Mercy Medical’s Bunting Center boasts state-of-the-art technology and spiritual touches

When other city hospitals relocated to the suburbs in the middle of the last century, leaders of Mercy Medical Center made a conscious decision to keep the Catholic hospital in downtown Baltimore.

That historic commitment is being renewed as Mercy is set to open a $400 million hospital tower Dec. 19, replacing the existing tower that was erected in 1963. Rising 20 stories, the Mary Catherine Bunting Center will provide 259 all-private, inpatient rooms, three rooftop gardens and 15 operating rooms.

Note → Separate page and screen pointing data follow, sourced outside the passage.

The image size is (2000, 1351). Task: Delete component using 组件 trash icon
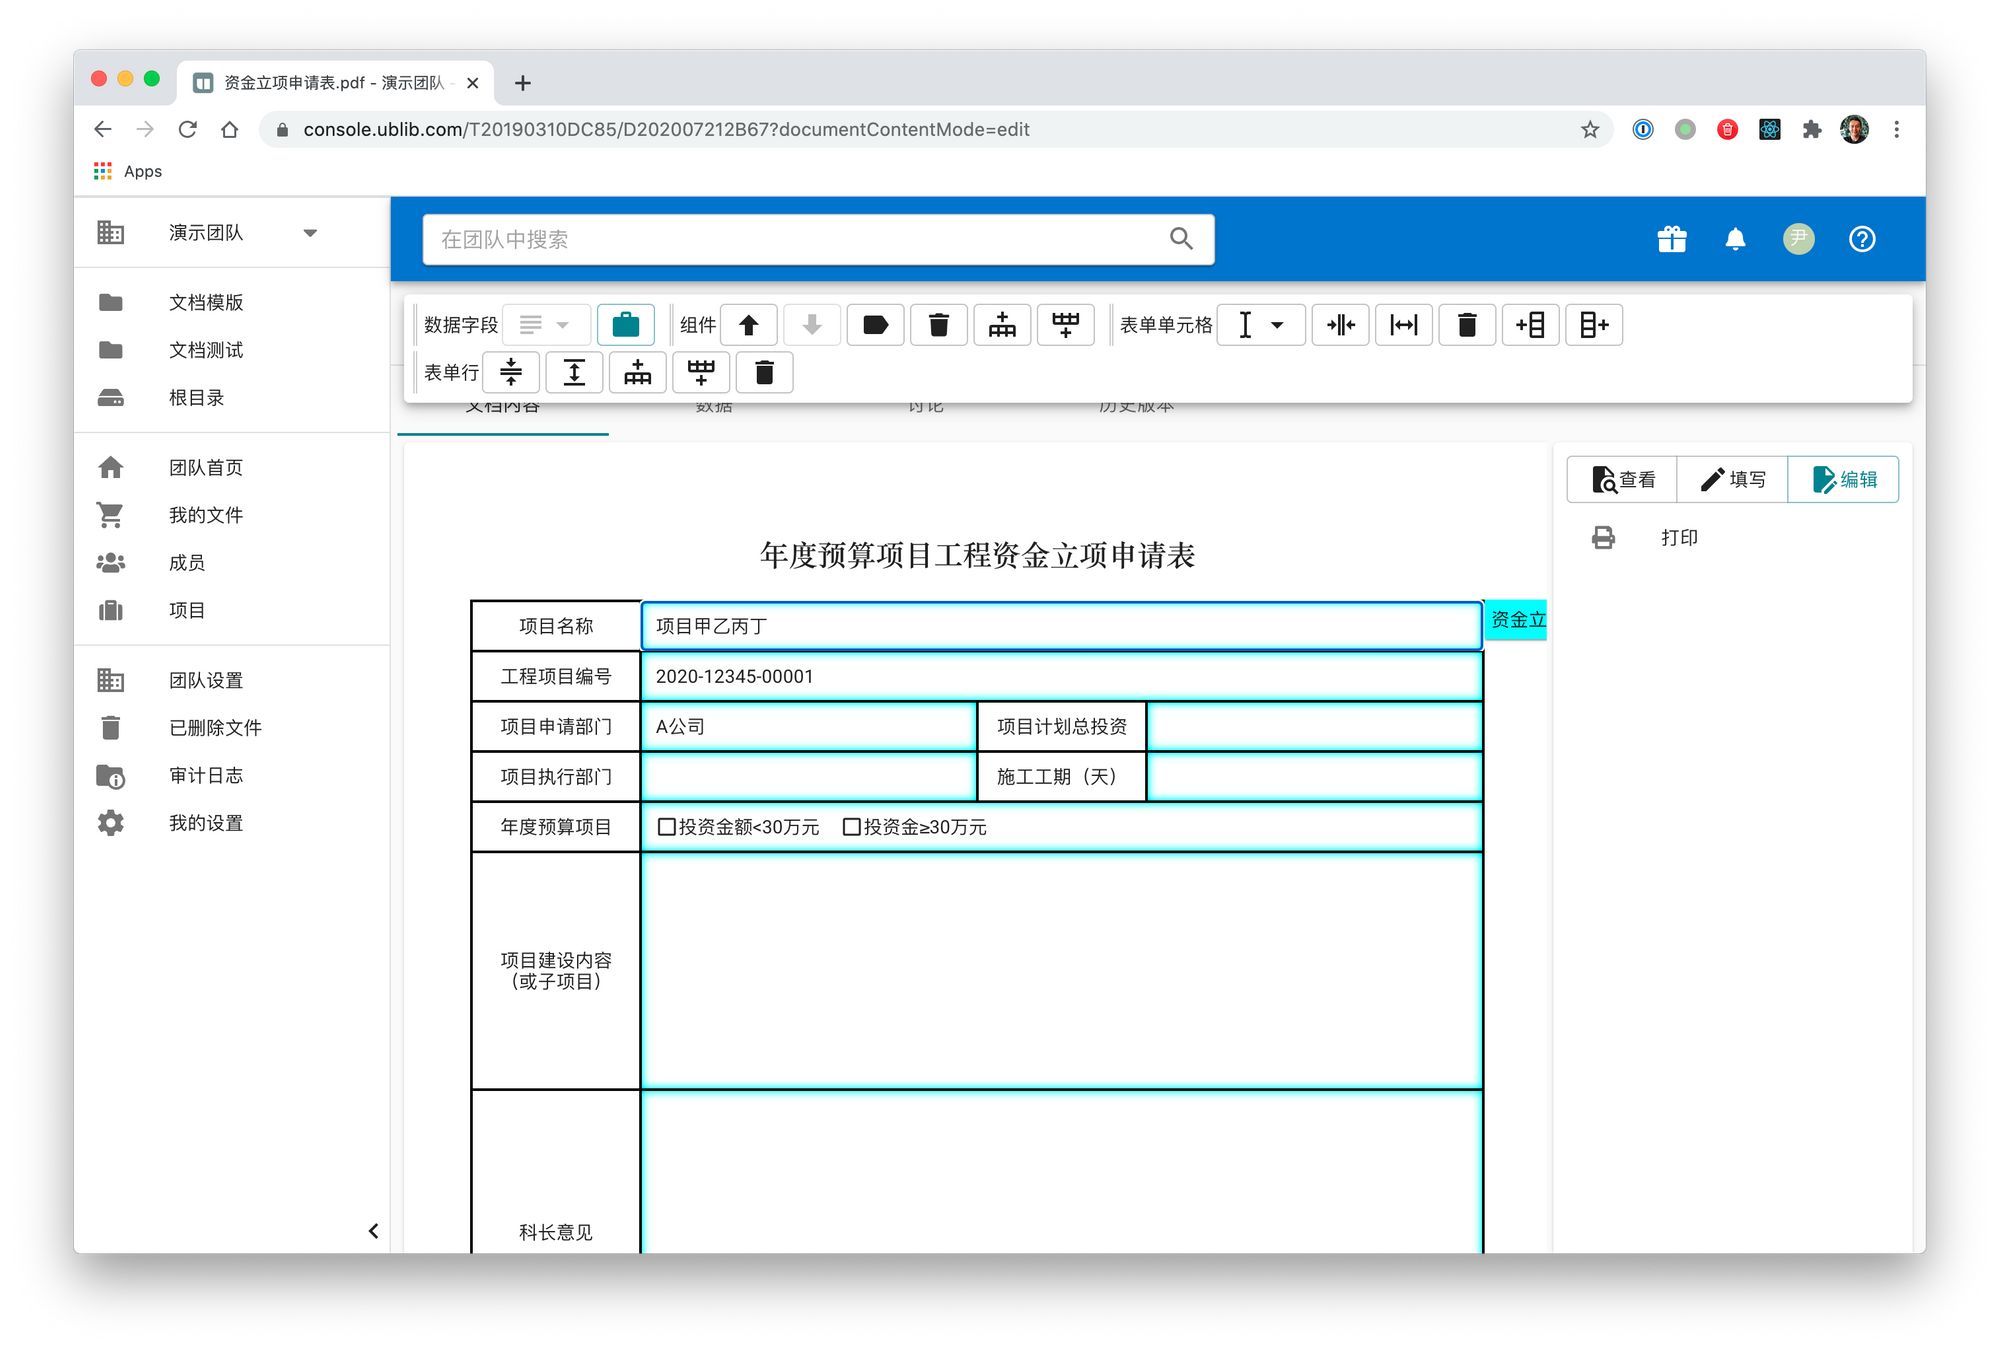point(938,325)
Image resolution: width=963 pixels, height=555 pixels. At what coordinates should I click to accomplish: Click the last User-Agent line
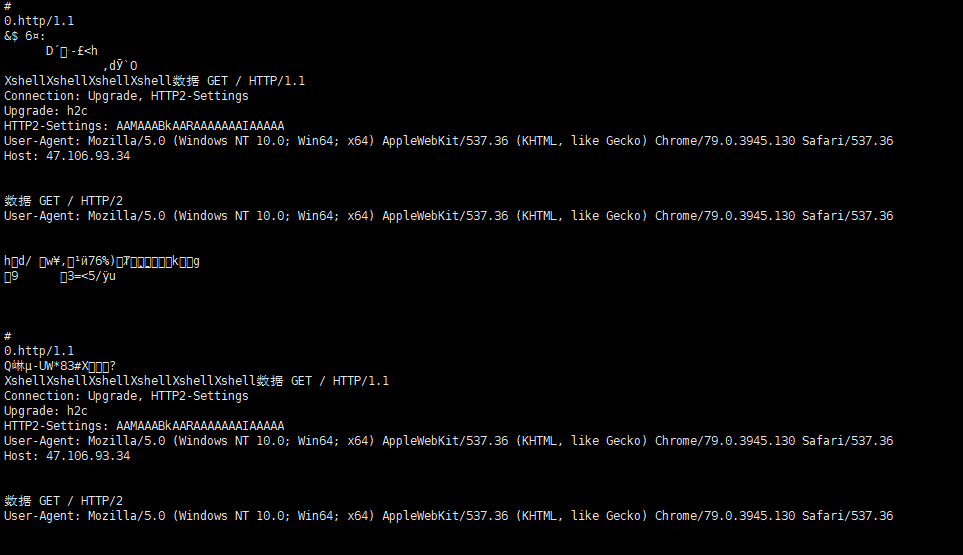click(448, 516)
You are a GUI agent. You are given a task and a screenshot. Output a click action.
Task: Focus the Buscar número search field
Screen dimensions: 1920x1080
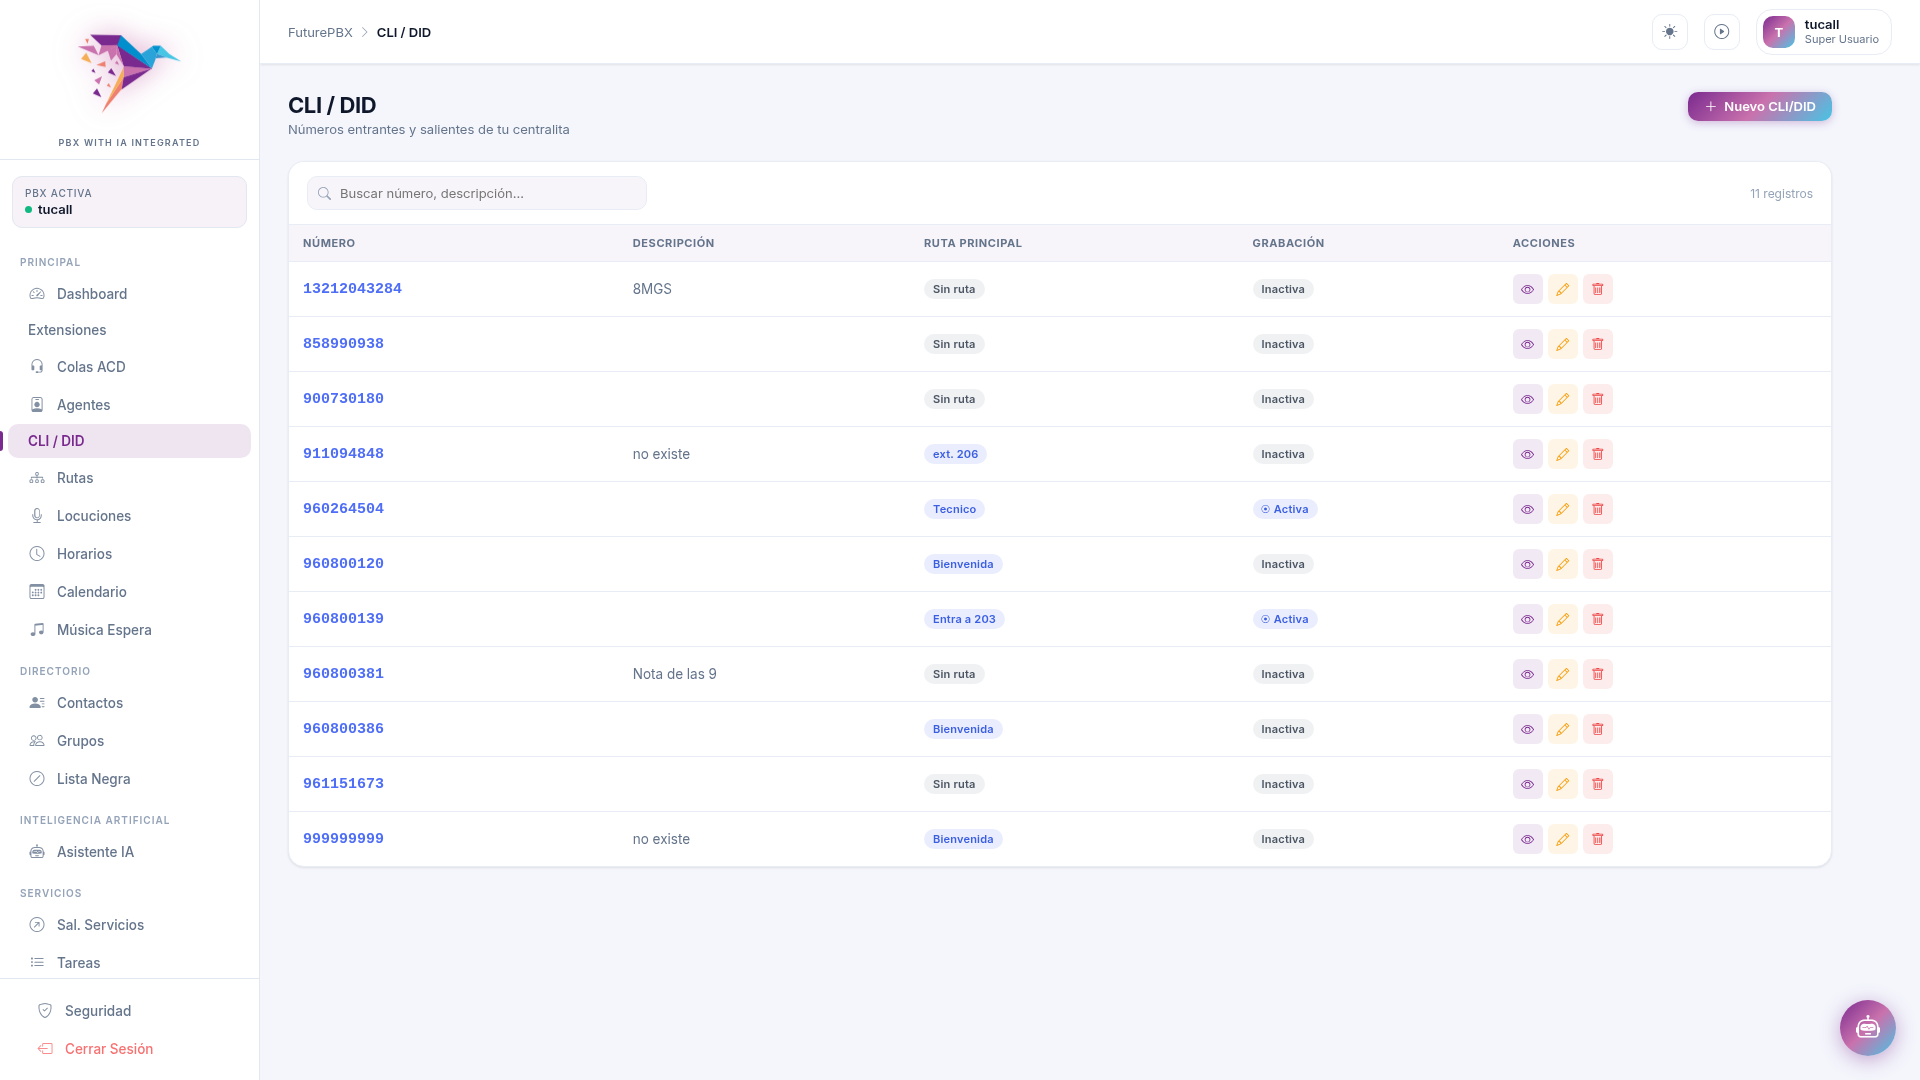click(477, 193)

“We’re the city’s hospital,” said Thomas Mullen, Mercy’s president and CEO, “and we feel we provide university-level, quality care in a community hospital setting.”

Mullen spoke during a Dec. 9 media unveiling of the 686,000-square foot center. Hospital leaders highlighted state-of-the art features, such as fluoroscopes that provide doctors with moving images of a patient’s internal structures. A radio frequency identification system will track equipment, patients and medical personnel in real time.

Other features include four outdoor glowing light towers that honor the 16 Sisters of Mercy who served as president of the hospital since 1874; a skywalk atrium and a computerized physician order entry system.

Standing inside a gleaming operating room outfitted with video conferencing capabilities, Judy Weiland, Mercy’s senior vice president, pointed out that the smallest operating room in the new building is bigger than the largest operating room in the existing tower.

Weiland said the hospital’s medical professionals were consulted in the design of the operating rooms, nursing stations and other components.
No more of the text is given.